## What you will do
Please repeat, exactly as written, every line from the one containing "The image size is (1259, 692)." through the last line of the records, both included, and leave out any pictures.

## Given data
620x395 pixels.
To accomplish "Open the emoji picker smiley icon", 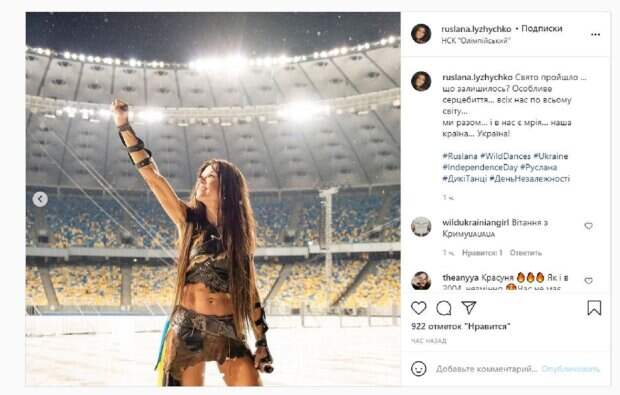I will 419,369.
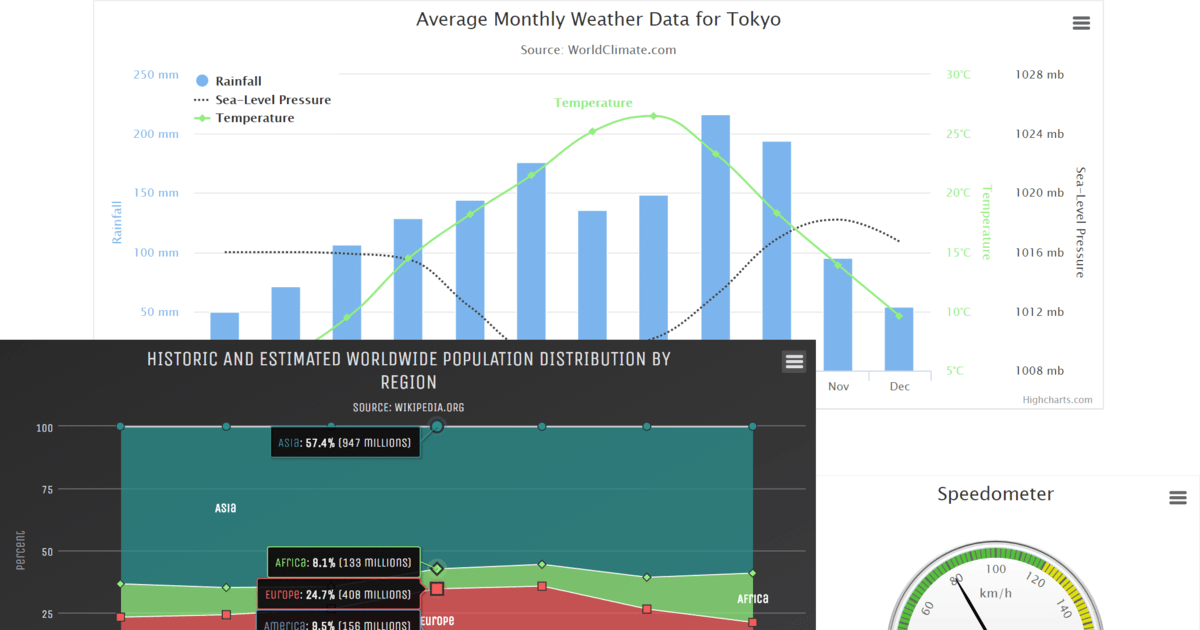Open the Speedometer chart export menu
The image size is (1200, 630).
point(1177,496)
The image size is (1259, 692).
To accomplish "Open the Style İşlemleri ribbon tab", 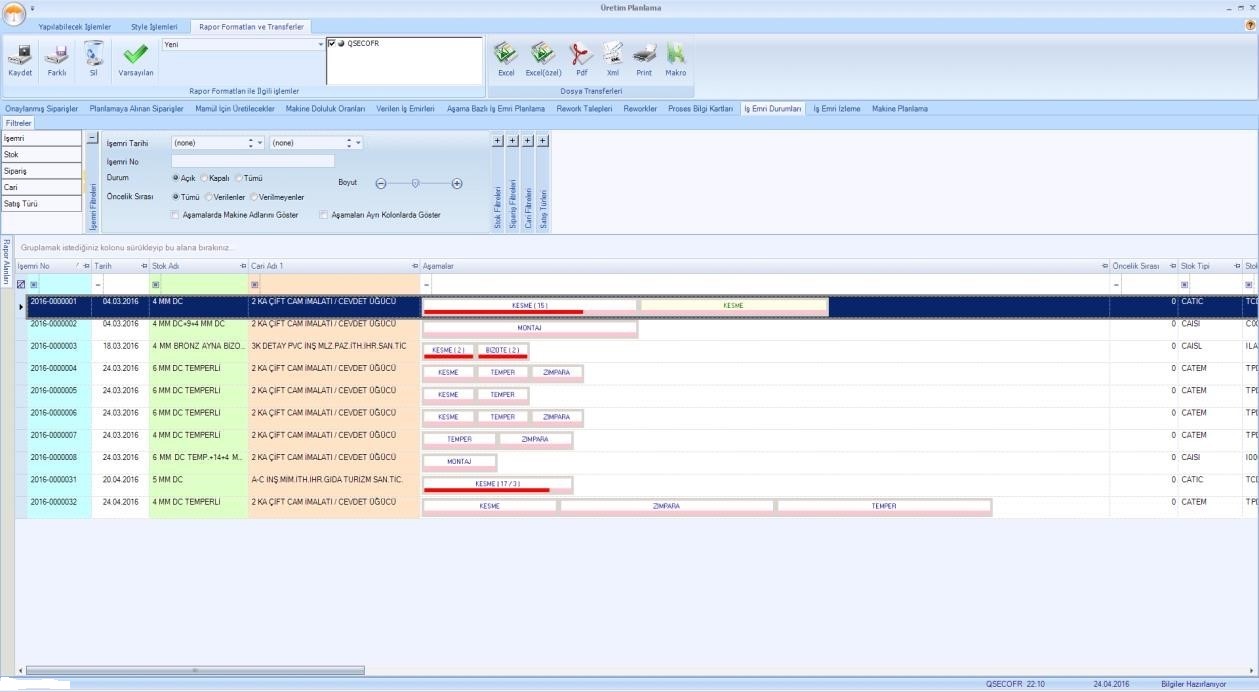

## Final answer
The image size is (1259, 692).
To accomplish "Open the Style İşlemleri ribbon tab", 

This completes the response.